Quick Links

Re: Musings

From:	Tom Lane <tgl(at)sss(dot)pgh(dot)pa(dot)us>
To:	mlw <markw(at)mohawksoft(dot)com>
Cc:	PostgreSQL-development <pgsql-hackers(at)postgresql(dot)org>
Subject:	Re: Musings
Date:	2002-05-06 03:50:54
Message-ID:	29182.1020657054@sss.pgh.pa.us
Views:	Whole Thread \| Raw Message \| Download mbox \| Resend email
Thread:
Lists:	pgsql-hackers

I said:
> On the other hand --- if the index *is* unique, and we are checking
> equality on all columns (a fairly easily checked condition), then we
> know we should retrieve at most one visible tuple. So, without making
> any incorrect assumptions, we could terminate the indexscan after the
> first successful match. Hmm ... you might be right that there's a
> cheap win to be had there.

I tried this out on a quick-hack basis of just teaching IndexNext to
terminate an indexscan once it's gotten a single visible tuple out of
a unique index. It works pretty much as expected, but I didn't see any
noticeable improvement in pgbench speed. Investigation with gprof
led to the following conclusions:

1. pgbench spends an awful lot of its time in _bt_check_unique, which
I hadn't touched. (AFAICS it couldn't be sped up anyway with this
technique, since in the non-error case it won't find any visible
tuples.) I think the only real hope for speeding up _bt_check_unique
is to mark dead index entries so that we can avoid repeated heap_fetches.

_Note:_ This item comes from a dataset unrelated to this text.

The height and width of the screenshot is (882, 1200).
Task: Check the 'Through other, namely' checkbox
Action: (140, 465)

2. When I said that new index entries would be visited first because
they're inserted to the left of existing entries of the same key,
I forgot that that's only true when there's room for them there.
The comments in nbtinsert.c give a more complete picture:

* NOTE: if the new key is equal to one or more existing keys, we can
* legitimately place it anywhere in the series of equal keys --- in fact,
* if the new key is equal to the page's "high key" we can place it on
* the next page. If it is equal to the high key, and there's not room
* to insert the new tuple on the current page without splitting, then
* we can move right hoping to find more free space and avoid a split.
* (We should not move right indefinitely, however, since that leads to
* O(N^2) insertion behavior in the presence of many equal keys.)
* Once we have chosen the page to put the key on, we'll insert it before
* any existing equal keys because of the way _bt_binsrch() works.

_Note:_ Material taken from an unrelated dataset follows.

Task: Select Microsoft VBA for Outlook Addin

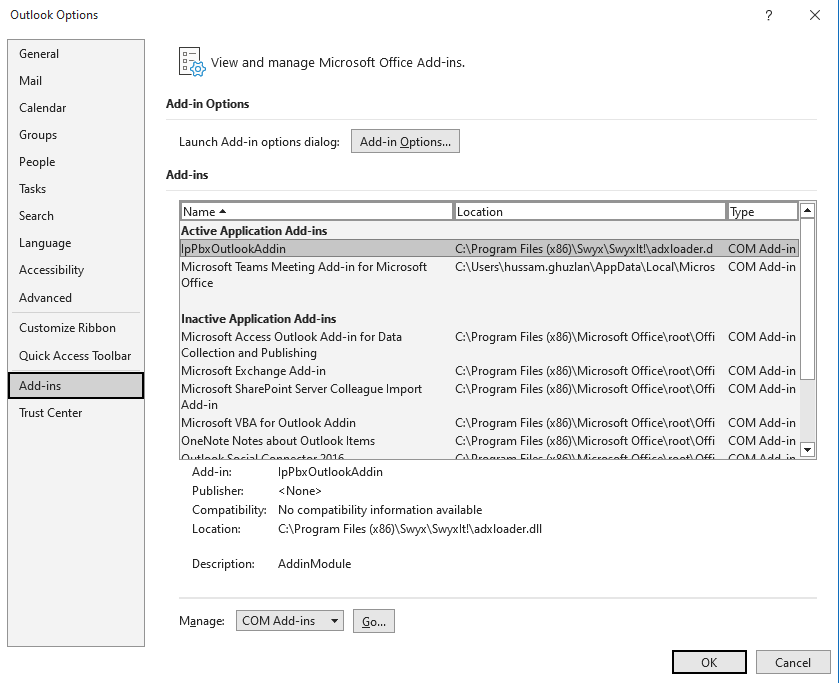Action: click(268, 423)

If we repeatedly update the same tuple (keeping its index key the same),
after awhile the first btree page containing that index key will fill
up, and subsequently we will tend to insert duplicate entries somewhere
in the middle of the multiple-page sequence of duplicates. We could
guarantee that the newest tuple is visited first only if we were
prepared to split the first btree page in the above-described case,
rather than looking for subsequent pages with sufficient room to insert
the index entry. This seems like a bad idea --- it would guarantee
inefficient space usage in the index, because as soon as we had a series
of duplicate keys spanning multiple pages, we would *never* attempt to
insert into the middle of that series, and thus freed space within the
series of pages would go forever unused.

So my conclusion is that this idea is probably worth doing, but it's not
earthshaking by itself.

The major difficulty with doing it in a non-hack fashion is that there
isn't a clean place to insert the logic. index_getnext and subroutines
cannot apply the test, because they don't know anything about tuple
visibility (they don't get passed the snapshot being used). So without
restructuring, we'd have to teach all the couple-dozen callers of
index_getnext what to do.

I have been thinking for awhile that we need to restructure the
indexscan API, however. There is no good reason why index_getnext
*shouldn't* be responsible for time qual checking, and if it were
then it could correctly apply the one-returned-tuple rule. Even
more important, it would then become possible for index_getnext to
also be the place that detects completely-dead tuples and notifies
the index AMs to mark those index entries as uninteresting.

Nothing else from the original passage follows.